From: Mel Gorman <mel@csn.ul.ie>
To: Andrew Morton <akpm@linux-foundation.org>
Cc: linux-mm@kvack.org, bugzilla-daemon@bugzilla.kernel.org,
Stuart Foster <smf.linux@ntlworld.com>,
Rik van Riel <riel@redhat.com>,
Johannes Weiner <hannes@cmpxchg.org>
Subject: Re: [Bug 42578] Kernel crash "Out of memory error by X" when using NTFS file system on external USB Hard drive
Date: Fri, 10 Feb 2012 16:37:48 +0000 [thread overview]
Message-ID: <20120210163748.GR5796@csn.ul.ie> (raw)
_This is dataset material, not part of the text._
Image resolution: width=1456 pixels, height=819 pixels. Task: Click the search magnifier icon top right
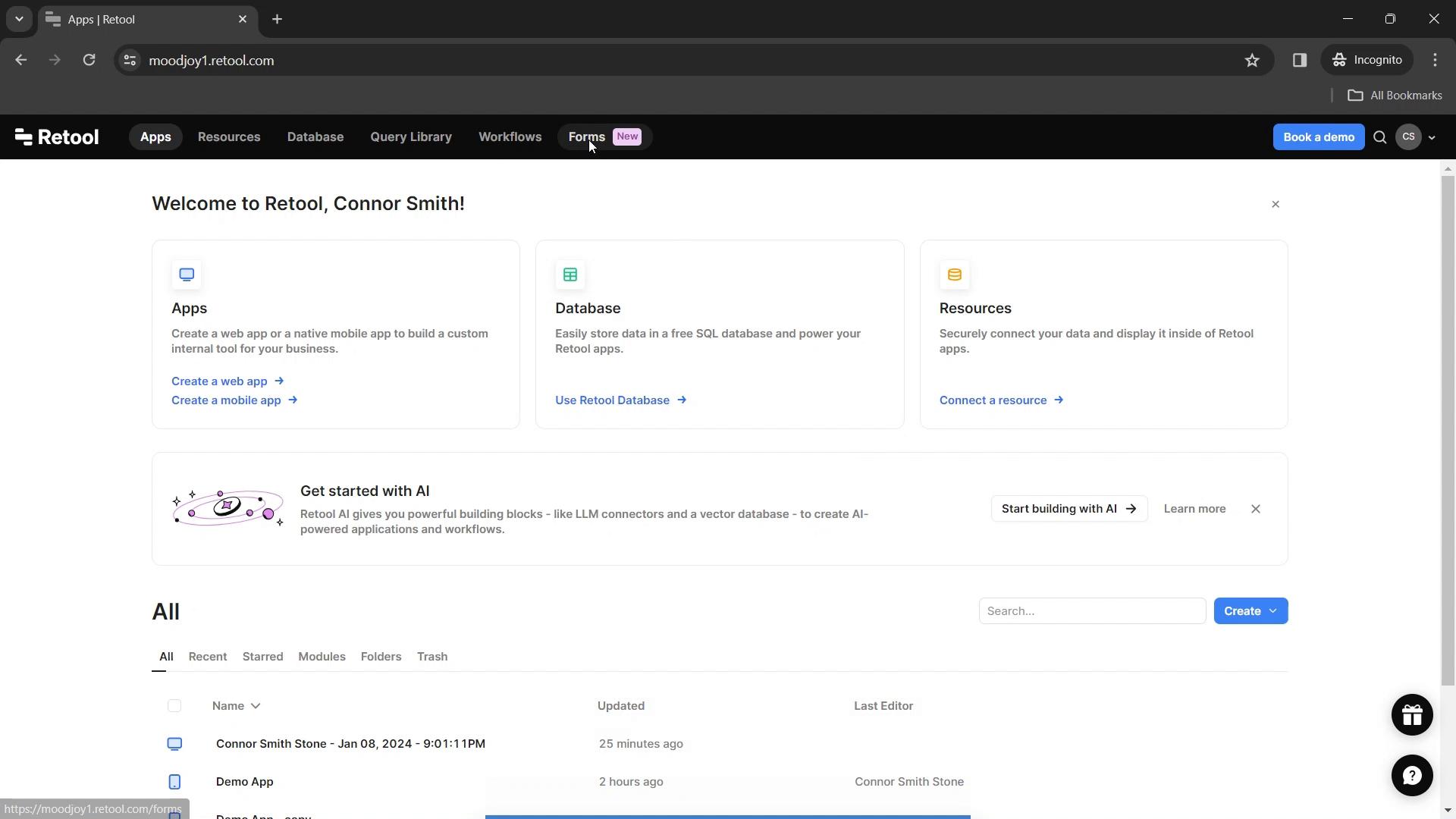(x=1380, y=137)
In-Reply-To: <20120119122448.1cce6e76.akpm@linux-foundation.org>
On Thu, Jan 19, 2012 at 12:24:48PM -0800, Andrew Morton wrote:
>
> (switched to email. Please respond via emailed reply-to-all, not via the
> bugzilla web interface).
>
> On Wed, 18 Jan 2012 09:22:12 GMT
> bugzilla-daemon@bugzilla.kernel.org wrote:
>
> > https://bugzilla.kernel.org/show_bug.cgi?id=42578
>
Sorry again for taking so long to look at this.
> Stuart has an 8GB x86_32 machine.
The bugzilla talks about a 16G machine. Is 8G a typo?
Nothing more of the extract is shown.